Ten minutes later the carriage doors were opening upon Paris, and the Senator's eagle eye was searching the crowded platform for this official. Our vague idea was that the interpreter would be a conspicuous and permanent object like a nickle-in-the-slot machine, automatically arranged to open his arms to tourists presenting the right tickets, and emit conversation. When we finally detected him, by his cap, he was shifting uneasily in the midst of a crowd of inquirers. His face was pale, his beard pointed, his expression that of a person constantly interrupted in many languages. The crowd was parting to permit him to escape, when we filled up the available avenue and confronted him.
"Are you the linguist that goes with our tickets?" asked the Senator.
"I am ze interpretare yes, but weez ze tickets I go not, no. All-ways I stay here in zis place, nowheres I go." He stood at bay, so to speak, frowning fiercely as he replied, and then made another bolt for liberty, but poppa laid a compelling hand upon his arm.

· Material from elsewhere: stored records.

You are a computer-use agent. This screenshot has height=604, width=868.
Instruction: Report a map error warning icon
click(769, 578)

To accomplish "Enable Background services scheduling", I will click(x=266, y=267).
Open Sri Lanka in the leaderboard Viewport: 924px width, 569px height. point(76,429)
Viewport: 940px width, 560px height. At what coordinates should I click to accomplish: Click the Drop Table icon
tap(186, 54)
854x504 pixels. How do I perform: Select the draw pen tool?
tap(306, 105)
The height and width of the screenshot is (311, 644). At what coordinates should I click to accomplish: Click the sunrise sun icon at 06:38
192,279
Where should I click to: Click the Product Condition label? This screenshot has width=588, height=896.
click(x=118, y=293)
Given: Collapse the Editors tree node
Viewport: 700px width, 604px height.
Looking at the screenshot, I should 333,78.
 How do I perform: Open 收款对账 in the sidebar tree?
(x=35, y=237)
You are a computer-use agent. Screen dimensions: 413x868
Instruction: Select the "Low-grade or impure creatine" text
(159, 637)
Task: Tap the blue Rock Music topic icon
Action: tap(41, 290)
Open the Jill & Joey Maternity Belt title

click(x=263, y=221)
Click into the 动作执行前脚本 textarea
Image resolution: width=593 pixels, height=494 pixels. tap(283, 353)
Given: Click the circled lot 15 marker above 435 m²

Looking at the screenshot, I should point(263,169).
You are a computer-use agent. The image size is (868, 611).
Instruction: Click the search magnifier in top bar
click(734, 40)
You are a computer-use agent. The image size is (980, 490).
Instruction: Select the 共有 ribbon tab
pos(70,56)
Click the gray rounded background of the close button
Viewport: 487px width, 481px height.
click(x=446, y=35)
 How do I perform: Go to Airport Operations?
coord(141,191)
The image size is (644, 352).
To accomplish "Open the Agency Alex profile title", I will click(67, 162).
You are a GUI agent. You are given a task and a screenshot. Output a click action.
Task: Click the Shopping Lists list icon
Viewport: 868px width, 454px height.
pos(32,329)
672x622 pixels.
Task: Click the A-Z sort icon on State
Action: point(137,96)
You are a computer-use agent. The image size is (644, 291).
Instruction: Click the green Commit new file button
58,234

"If it's all the same to you," said poppa, firmly, "I've got ladies with me, and——"
"Yes certainly you get presently your tronks. You see zat door beside many people? Immediately it open you go and show ze customs man. You got no duty thing, it is all right. You call one fiacre—carriage—and go at your hotel."
"Oh," exclaimed momma, "is there any charge on nerve tincture, please? It's entirely for my personal use."
"It's only on cigars and eau-de-Cologne, isn't it?" I entreated.
"Which door did you say?" asked the Senator. "I'd be obliged if you would speak more slowly. There's no cause for excitement. From here I can see fourteen doors, and I saw our luggage go in by this door."
"You don't believe wat I say! Very well! All ze same it is zat door beside all ze people wat want zere tronks!"
"All right," said the Senator pacifically. "How you do boil over! I tell you one thing, my friend," he added, as the interpreter washed his hands of us, "you may be a necessity to the travelling public, but you're not a luxury, in any sense of the word."
CHAPTER V.
The Senator, discovering to his surprise that the hotel clerk was a lady, lifted his hat. He did not appear to be surprised, that wasn't the Senator's way, but he forgot what he had to say, which proved it. While he was hesitating she looked at him humorously and said "Good evening, sir!" She was a florid person who wore this sense of humour between hard blue eyes and an iron jaw. Momma took a passionate dislike to her on the spot.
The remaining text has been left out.